Challenge Discovered: Deploy Anywhere Architecture

Genesis handles this with more deployment options than a Swiss Army knife has blades:

SQL
# Dockerfile for cloud
FROM ubuntu:latest AS cloud-deployment
# 500 lines of config

# Dockerfile for on-premise  
FROM redhat:enterprise AS paranoid-deployment
# 1000 lines of security hardening

# Snowflake Native App
CREATE APPLICATION PACKAGE genesis_in_snowflake AS
-- SQL pretending to be infrastructure

Epilogue: The Truth Revealed

So there you have it. Building an enterprise-ready agentic data engineering platform is totally straightforward! You just need to:

  1. Build universal database connectivity (Chapter 2)
  2. Create a comprehensive tool ecosystem (Chapter 3)
  3. Implement real-time observability (Chapter 4)
  4. Design for massive scale (Chapter 5)
  5. Lock down security tighter than Fort Knox (Chapter 6)
  6. Orchestrate multiple agents like a symphony conductor (Chapter 7)
  7. Build interfaces for humans of all technical levels (Chapter 8)
  8. Support every deployment scenario ever conceived (Chapter 9)
  9. Ensure AI doesn't write code that makes developers cry (Chapter 10)

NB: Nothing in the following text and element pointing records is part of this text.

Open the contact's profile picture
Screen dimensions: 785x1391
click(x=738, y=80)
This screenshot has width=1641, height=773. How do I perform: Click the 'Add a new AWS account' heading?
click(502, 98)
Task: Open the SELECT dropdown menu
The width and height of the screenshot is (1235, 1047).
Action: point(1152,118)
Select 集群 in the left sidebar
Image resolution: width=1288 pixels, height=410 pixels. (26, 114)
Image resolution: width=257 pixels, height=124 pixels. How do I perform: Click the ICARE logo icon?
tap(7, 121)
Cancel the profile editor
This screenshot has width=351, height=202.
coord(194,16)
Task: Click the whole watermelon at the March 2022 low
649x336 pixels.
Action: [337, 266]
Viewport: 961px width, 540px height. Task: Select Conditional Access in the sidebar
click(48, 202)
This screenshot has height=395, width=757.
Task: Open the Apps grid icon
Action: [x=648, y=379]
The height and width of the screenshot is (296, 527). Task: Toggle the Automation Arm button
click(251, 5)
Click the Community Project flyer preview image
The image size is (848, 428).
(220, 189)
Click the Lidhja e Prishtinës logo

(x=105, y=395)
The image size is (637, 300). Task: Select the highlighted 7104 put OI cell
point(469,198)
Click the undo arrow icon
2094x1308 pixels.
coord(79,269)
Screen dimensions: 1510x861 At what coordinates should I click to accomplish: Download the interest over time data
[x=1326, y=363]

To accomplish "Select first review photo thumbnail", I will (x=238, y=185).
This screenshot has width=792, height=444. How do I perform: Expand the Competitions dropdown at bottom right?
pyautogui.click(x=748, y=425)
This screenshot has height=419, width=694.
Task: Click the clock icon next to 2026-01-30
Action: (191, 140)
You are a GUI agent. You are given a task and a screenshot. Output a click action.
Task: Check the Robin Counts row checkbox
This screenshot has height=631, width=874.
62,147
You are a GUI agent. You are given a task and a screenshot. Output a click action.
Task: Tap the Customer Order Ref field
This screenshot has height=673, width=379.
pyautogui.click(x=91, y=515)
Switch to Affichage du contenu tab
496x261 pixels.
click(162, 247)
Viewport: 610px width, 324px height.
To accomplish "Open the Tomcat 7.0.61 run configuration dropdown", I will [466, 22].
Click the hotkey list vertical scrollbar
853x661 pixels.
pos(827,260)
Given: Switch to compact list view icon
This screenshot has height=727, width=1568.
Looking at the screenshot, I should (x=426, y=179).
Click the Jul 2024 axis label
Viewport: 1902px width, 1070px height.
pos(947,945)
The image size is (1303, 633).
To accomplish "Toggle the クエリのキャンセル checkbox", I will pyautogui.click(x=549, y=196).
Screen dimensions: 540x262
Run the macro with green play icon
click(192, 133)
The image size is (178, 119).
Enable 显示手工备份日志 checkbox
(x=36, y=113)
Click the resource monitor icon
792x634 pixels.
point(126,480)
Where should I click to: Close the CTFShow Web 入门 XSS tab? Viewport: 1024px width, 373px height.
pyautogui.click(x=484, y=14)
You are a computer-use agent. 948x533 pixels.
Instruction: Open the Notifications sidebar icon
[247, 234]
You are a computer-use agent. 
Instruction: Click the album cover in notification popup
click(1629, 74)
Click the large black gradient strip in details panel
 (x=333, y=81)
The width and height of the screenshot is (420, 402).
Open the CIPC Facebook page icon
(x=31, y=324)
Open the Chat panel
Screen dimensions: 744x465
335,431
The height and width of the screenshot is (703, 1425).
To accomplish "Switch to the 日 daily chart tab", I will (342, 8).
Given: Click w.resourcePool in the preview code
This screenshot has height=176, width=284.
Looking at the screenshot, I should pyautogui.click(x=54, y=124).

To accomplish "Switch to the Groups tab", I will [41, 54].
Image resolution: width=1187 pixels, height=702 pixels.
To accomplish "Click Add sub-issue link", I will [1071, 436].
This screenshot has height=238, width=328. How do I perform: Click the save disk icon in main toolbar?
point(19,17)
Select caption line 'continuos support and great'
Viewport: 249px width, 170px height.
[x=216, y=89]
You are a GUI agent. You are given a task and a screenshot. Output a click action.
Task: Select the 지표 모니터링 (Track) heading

And about 67 other things we didn't have space to cover.

Easy peasy! 🎉

The Real Moral of the Story

After 25 years in this industry, I've learned that the difference between a demo and a production system is like the difference between a paper airplane and a Boeing 747. Both fly, technically.

Genesis exists because we've solved these challenges so you don't have to. But if you do decide to build your own... well, you definitely CAN!

Remember: Every complex system started with someone saying "How hard could it be?"

The answer, dear reader, is always "Harder than you think, but not impossible."

Now if you'll excuse me, I need to stop an agent that interpreted "optimize the database" a bit too enthusiastically.